Convert the lines into a JSON list of strings, one string per line with blank lines omitted, starting with the line containing "You are a computer-use" and going on through the line containing "point(1268,38)".

Material for this task:
# # # # # # #
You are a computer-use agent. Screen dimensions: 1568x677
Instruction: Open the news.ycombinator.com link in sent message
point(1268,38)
# # # # # # #
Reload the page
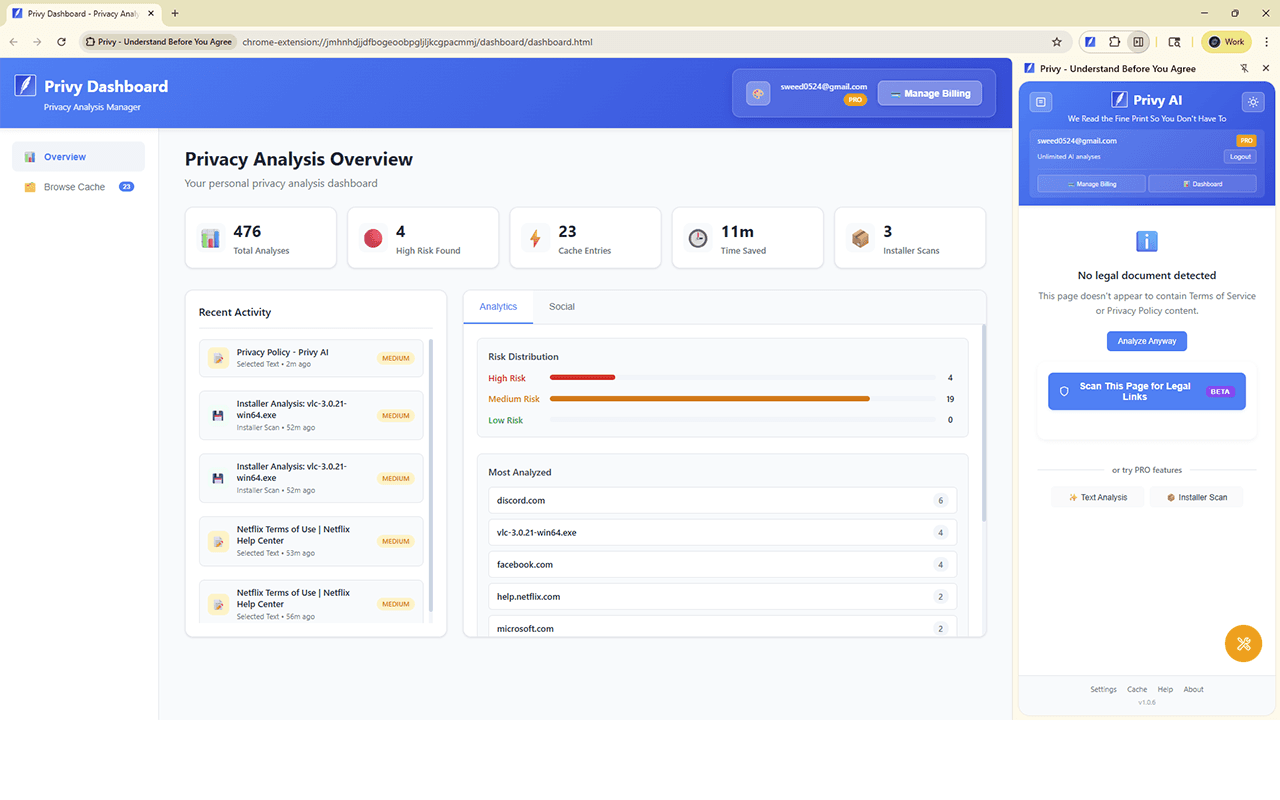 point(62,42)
# # # # # # #
Result for this exercise:
[
  "You are a computer-use agent. Screen dimensions: 1568x677",
  "Instruction: Open the news.ycombinator.com link in sent message",
  "point(1268,38)"
]